_Saved data entries_
◇ ◇ ◇ ◇ ◇
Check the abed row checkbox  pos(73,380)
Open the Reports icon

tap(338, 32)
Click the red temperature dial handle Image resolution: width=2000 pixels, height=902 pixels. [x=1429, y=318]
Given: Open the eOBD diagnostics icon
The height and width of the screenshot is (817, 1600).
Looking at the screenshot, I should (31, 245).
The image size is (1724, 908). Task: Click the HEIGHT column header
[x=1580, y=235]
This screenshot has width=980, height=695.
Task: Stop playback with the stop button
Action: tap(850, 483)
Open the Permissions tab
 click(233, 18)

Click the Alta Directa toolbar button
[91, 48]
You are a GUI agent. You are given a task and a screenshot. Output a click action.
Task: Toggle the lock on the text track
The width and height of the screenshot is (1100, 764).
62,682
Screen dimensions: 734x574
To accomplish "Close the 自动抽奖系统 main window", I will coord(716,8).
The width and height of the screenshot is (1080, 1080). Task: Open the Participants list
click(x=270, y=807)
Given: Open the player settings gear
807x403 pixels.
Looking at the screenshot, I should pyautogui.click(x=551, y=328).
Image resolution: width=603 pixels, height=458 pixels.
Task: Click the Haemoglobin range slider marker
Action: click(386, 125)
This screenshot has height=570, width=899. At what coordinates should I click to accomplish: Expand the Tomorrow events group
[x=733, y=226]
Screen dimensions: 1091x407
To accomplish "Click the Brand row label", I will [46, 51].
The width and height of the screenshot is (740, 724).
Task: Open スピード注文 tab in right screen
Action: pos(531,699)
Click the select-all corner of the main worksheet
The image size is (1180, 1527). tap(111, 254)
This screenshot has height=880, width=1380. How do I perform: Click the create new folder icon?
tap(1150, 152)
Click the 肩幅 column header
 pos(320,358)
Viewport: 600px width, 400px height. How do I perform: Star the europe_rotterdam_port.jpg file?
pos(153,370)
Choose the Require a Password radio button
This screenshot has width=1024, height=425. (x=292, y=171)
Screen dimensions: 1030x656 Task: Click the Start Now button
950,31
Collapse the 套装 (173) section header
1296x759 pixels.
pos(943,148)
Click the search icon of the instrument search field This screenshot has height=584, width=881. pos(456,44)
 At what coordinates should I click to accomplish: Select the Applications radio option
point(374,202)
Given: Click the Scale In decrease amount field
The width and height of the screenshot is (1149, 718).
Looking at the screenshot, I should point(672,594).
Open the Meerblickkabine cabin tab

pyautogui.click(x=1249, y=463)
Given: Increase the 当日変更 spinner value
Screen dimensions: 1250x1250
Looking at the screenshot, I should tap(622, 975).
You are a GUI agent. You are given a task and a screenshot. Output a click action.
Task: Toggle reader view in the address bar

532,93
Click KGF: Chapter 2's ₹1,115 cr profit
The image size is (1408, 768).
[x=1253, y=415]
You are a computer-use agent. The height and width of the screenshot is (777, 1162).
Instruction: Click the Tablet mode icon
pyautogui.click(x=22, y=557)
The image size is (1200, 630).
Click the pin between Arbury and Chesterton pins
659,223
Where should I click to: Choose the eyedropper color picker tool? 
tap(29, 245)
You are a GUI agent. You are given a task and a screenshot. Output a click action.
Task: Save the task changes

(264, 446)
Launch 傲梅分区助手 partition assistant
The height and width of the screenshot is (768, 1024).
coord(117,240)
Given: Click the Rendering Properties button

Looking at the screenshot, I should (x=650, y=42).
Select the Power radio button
◇ ◇ ◇ ◇ ◇
_Activity_
Write every entry out again exactly.

_Answer_
Check the abed row checkbox  pos(73,380)
Open the Reports icon

tap(338, 32)
Click the red temperature dial handle Image resolution: width=2000 pixels, height=902 pixels. [x=1429, y=318]
Given: Open the eOBD diagnostics icon
The height and width of the screenshot is (817, 1600).
Looking at the screenshot, I should (31, 245).
The image size is (1724, 908). Task: Click the HEIGHT column header
[x=1580, y=235]
This screenshot has width=980, height=695.
Task: Stop playback with the stop button
Action: tap(850, 483)
Open the Permissions tab
 click(233, 18)

Click the Alta Directa toolbar button
[91, 48]
You are a GUI agent. You are given a task and a screenshot. Output a click action.
Task: Toggle the lock on the text track
The width and height of the screenshot is (1100, 764).
62,682
Screen dimensions: 734x574
To accomplish "Close the 自动抽奖系统 main window", I will coord(716,8).
The width and height of the screenshot is (1080, 1080). Task: Open the Participants list
click(x=270, y=807)
Given: Open the player settings gear
807x403 pixels.
Looking at the screenshot, I should pyautogui.click(x=551, y=328).
Image resolution: width=603 pixels, height=458 pixels.
Task: Click the Haemoglobin range slider marker
Action: click(386, 125)
This screenshot has height=570, width=899. At what coordinates should I click to accomplish: Expand the Tomorrow events group
[x=733, y=226]
Screen dimensions: 1091x407
To accomplish "Click the Brand row label", I will [46, 51].
The width and height of the screenshot is (740, 724).
Task: Open スピード注文 tab in right screen
Action: pos(531,699)
Click the select-all corner of the main worksheet
The image size is (1180, 1527). tap(111, 254)
This screenshot has height=880, width=1380. How do I perform: Click the create new folder icon?
tap(1150, 152)
Click the 肩幅 column header
 pos(320,358)
Viewport: 600px width, 400px height. How do I perform: Star the europe_rotterdam_port.jpg file?
pos(153,370)
Choose the Require a Password radio button
This screenshot has width=1024, height=425. (x=292, y=171)
Screen dimensions: 1030x656 Task: Click the Start Now button
950,31
Collapse the 套装 (173) section header
1296x759 pixels.
pos(943,148)
Click the search icon of the instrument search field This screenshot has height=584, width=881. pos(456,44)
 At what coordinates should I click to accomplish: Select the Applications radio option
point(374,202)
Given: Click the Scale In decrease amount field
The width and height of the screenshot is (1149, 718).
Looking at the screenshot, I should point(672,594).
Open the Meerblickkabine cabin tab

pyautogui.click(x=1249, y=463)
Given: Increase the 当日変更 spinner value
Screen dimensions: 1250x1250
Looking at the screenshot, I should tap(622, 975).
You are a GUI agent. You are given a task and a screenshot. Output a click action.
Task: Toggle reader view in the address bar

532,93
Click KGF: Chapter 2's ₹1,115 cr profit
The image size is (1408, 768).
[x=1253, y=415]
You are a computer-use agent. The height and width of the screenshot is (777, 1162).
Instruction: Click the Tablet mode icon
pyautogui.click(x=22, y=557)
The image size is (1200, 630).
Click the pin between Arbury and Chesterton pins
659,223
Where should I click to: Choose the eyedropper color picker tool? 
tap(29, 245)
You are a GUI agent. You are given a task and a screenshot. Output a click action.
Task: Save the task changes

(264, 446)
Launch 傲梅分区助手 partition assistant
The height and width of the screenshot is (768, 1024).
coord(117,240)
Given: Click the Rendering Properties button

Looking at the screenshot, I should (x=650, y=42).
Select the Power radio button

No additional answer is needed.